A total of 1666 people were approved and 333 people were disqualified. Among those approved were 206 members of the second term of parliament (1984–1988).

The constituencies of Tehran (Tehran, Rey, Shemiranat, Eslamshahr and Pardis) had most numbers of candidates, with number of 154 candidates. This followed by Tabriz with 34 candidates. The constituencies with least numbers of candidates were those which included districts Salmas, Khoy (both in West Azerbaijan Province) and Minab (in Hormozgan Province), each with two candidates. The number of candidates from religious minorities during this period was 16, and, for the first time, a woman from religious minority community ran for parliament. Also in the constituency of Tehran, 14 women, and in Mashhad, Yazd and Tabriz, one woman was one of the candidates for the third parliament. Among the 154 candidates in the Tehran constituency, 27 represented the second term and 24 represented the people of Tehran. 22% of the candidates were bachelors and 8% of them were masters and doctors.

The clergy made up 20 percent of the registered candidates, of which 63 percent were between 26 and 30 years old, 26.7 percent were between 31 and 35 years old, 19.7 percent were between 36 and 40 years old, 12.9 percent were between 41 and 45 years old, and 9.1 percent were between 46 and 50 years old and 10.8% were between 51 and 75 years old.

== Problems ==
According to the schedule, the candidates' eligibility will be checked for 5 days after the registration deadline. One of the differences between this period and the previous one was the disagreement between the Guardian Council and the Ministry of Interior as to which of the institutions was legally entitled to review the eligibility of the candidates. Pursuant to Article 50 of the Electoral Law and Note 1, the Executive Directorate of Elections was obliged to take the necessary steps to qualify the candidates through the competent legal authorities after registration and to announce the names of those candidates who met the legal requirements. On the other hand, the Guardian Council claimed that according to Article 99 of the Constitution, it has the right to oversee the recognition of candidates' qualifications, and that the qualifications of candidates for representation should also be reviewed by the Guardian Council. Regarding the Guardian Council's oversight of the candidates' qualifications, the Ministry of Interior claimed that the qualifications were the responsibility of the executive boards and that only those whose qualifications were not approved would be considered by the provincial supervisory board or the central board.

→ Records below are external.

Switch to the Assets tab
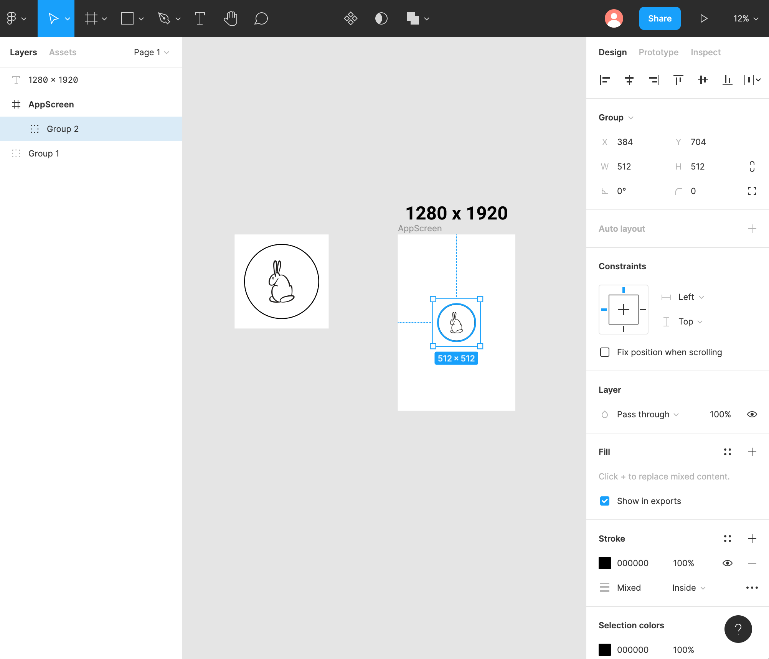Image resolution: width=769 pixels, height=659 pixels. 63,52
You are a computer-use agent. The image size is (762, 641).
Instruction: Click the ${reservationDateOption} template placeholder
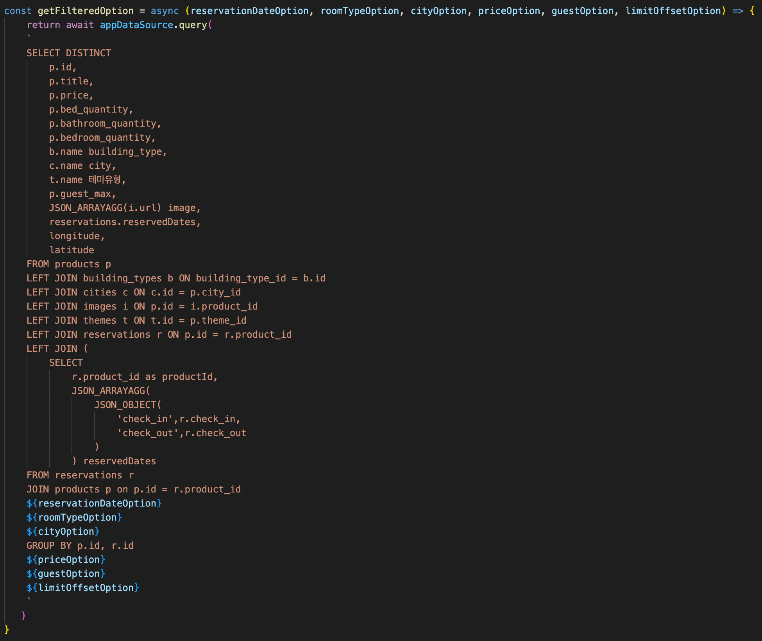coord(94,503)
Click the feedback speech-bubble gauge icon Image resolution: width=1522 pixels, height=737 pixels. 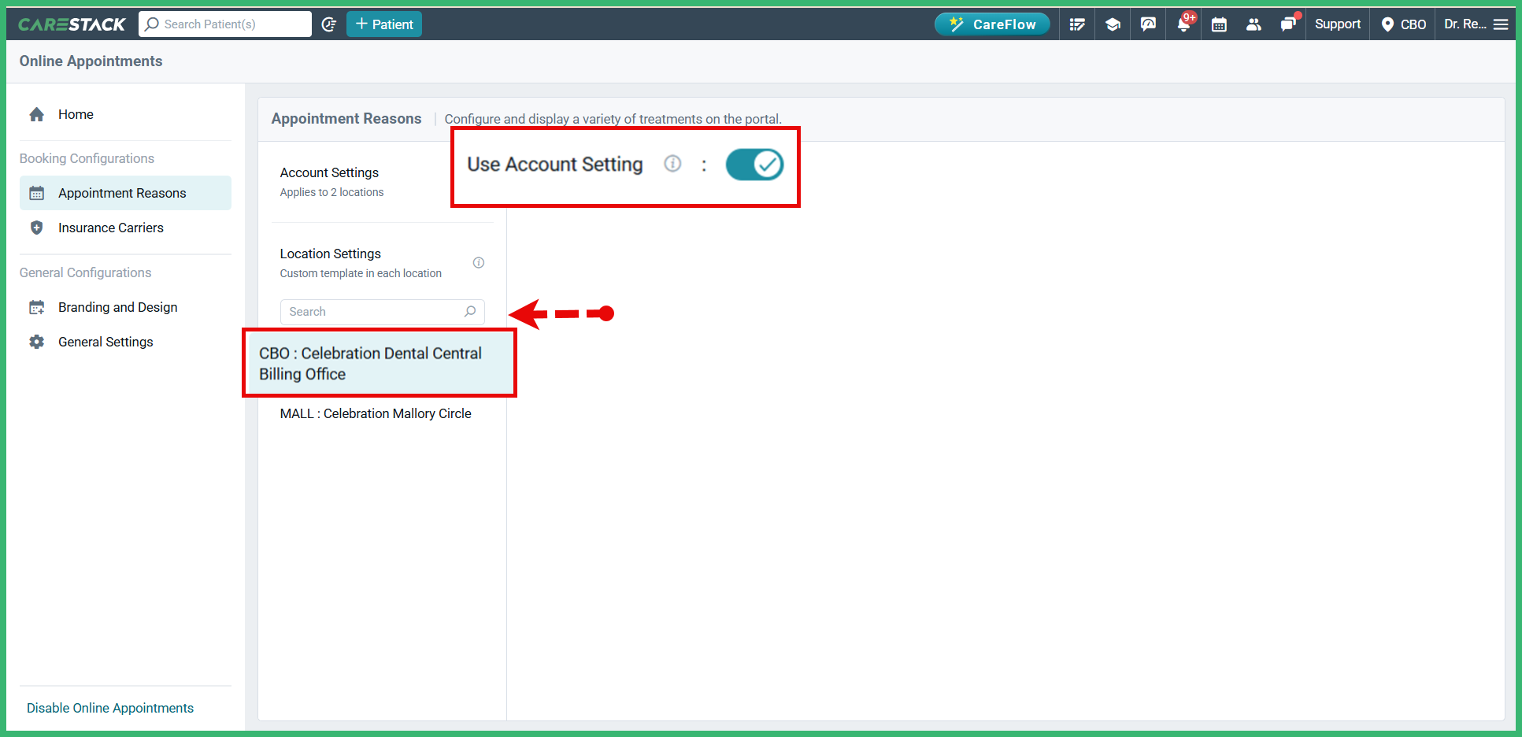[1148, 24]
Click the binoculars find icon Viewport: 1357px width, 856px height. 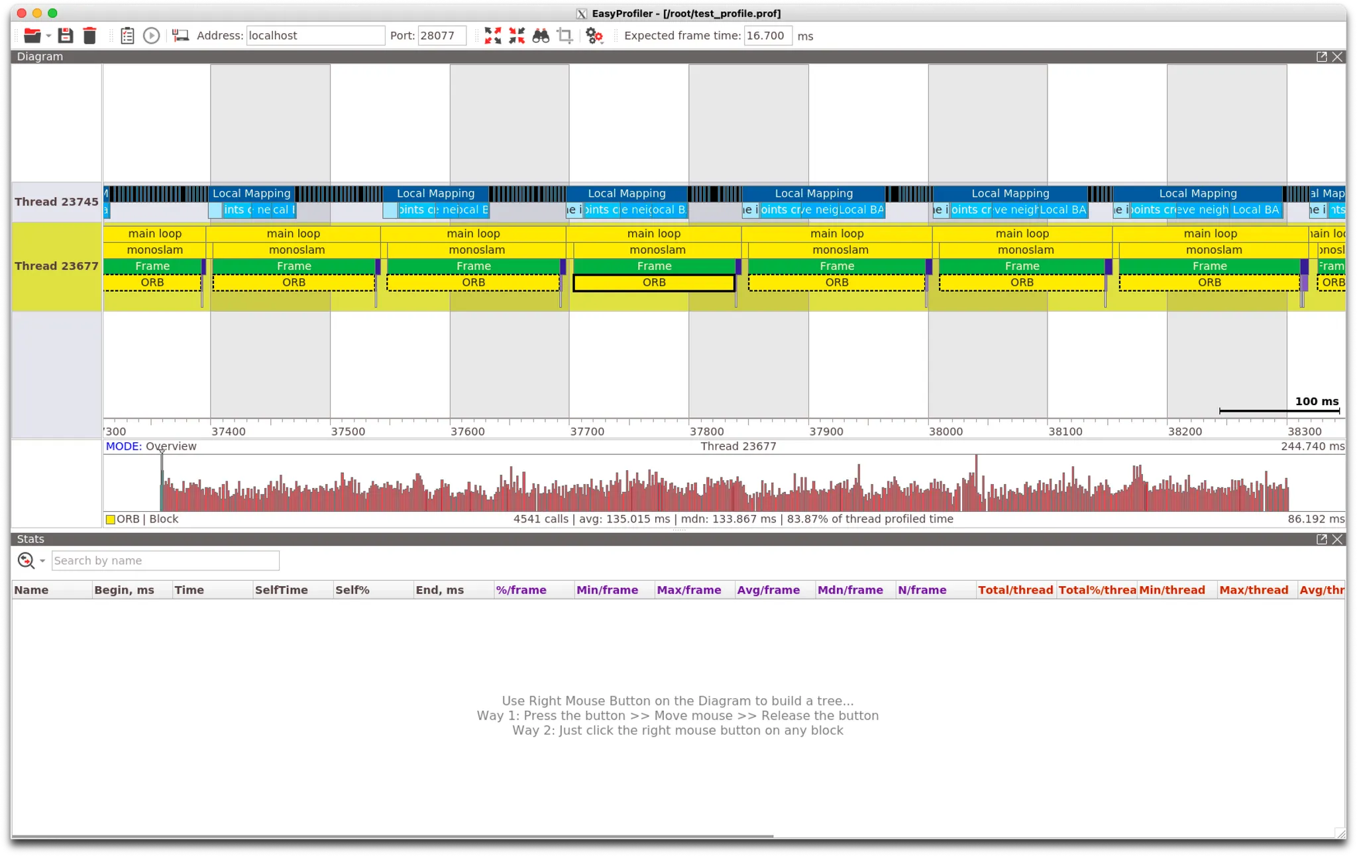pyautogui.click(x=541, y=36)
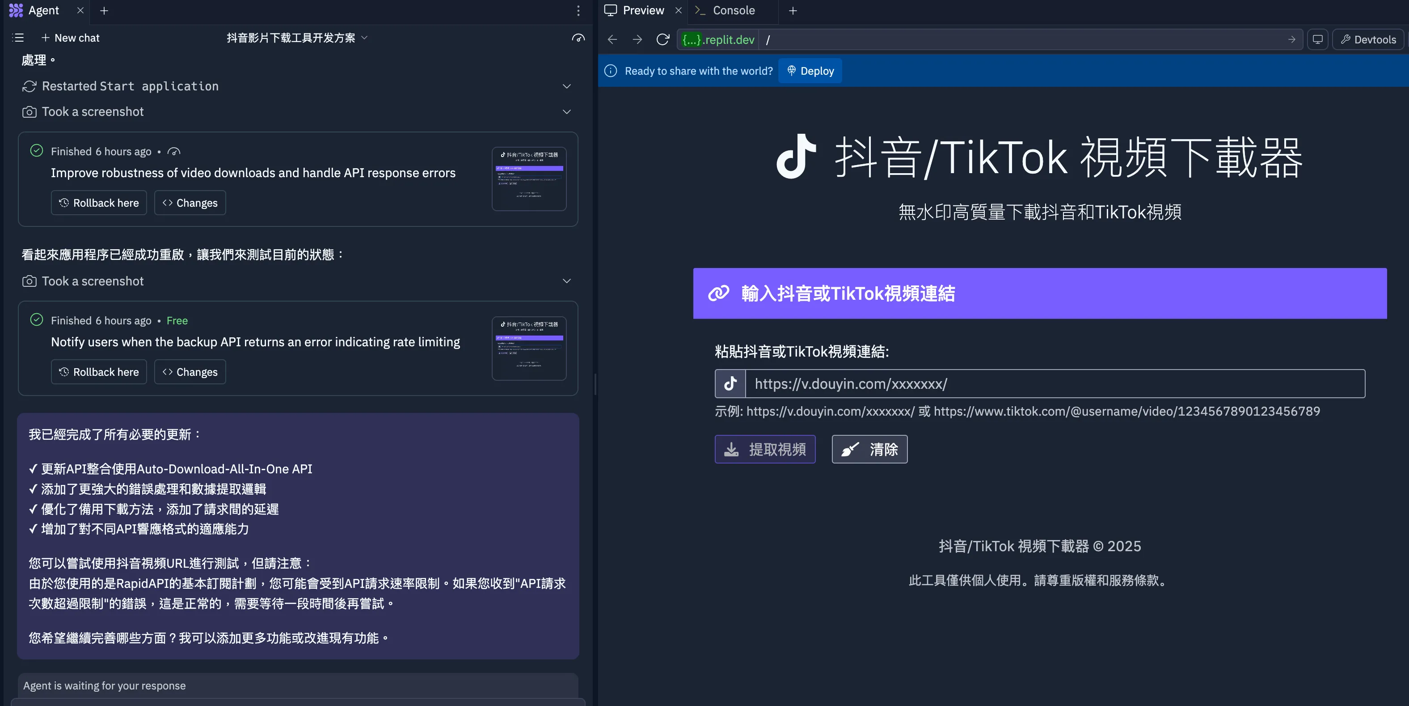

Finally, the Interior Ministry's election campaign, which saw the continuation of disagreements and conflicts with the Guardian Council's central oversight board as delays in holding elections, exerting more military pressure on the Ba'athist regime in Iraq, escalating urban warfare and destabilizing the "Islamic" Republic of Iran, sought to ensure 'Opinions of the Central Board of Supervisors of the Guardian Council' to end the disagreements. He continued to insist, however, that oversight boards had departed from their legal and impartial position and tended to openly side with one faction.

== Electoral groups ==
There were three main groups contesting in the elections, namely:
- Association of Combatant Clerics (right-wing)
- Combatant Clergy Association (left-wing)
- Coalition of the Oppressed and Deprived (left-wing)
Freedom Movement of Iran boycotted the elections.

== Results ==

| Party | Votes | % | Seats | +/– |
| Unknown |  |  | 100 | – |
| Invalid/blank votes | 220,872 | – | – | – |
| Total | 17,004,403 | 100 | 270 | 0 |
| Registered voters/turnout |  |  | – | – |
Source: IPU

188 seats were won in the first round of voting.

== Aftermath ==
The newly elected Majlis met for the first time on 28 May, and elected Mir-Hossein Mousavi as Prime Minister on 30 June (he remained in that position until abolishment of Prime Minister position following the 1989 referendum).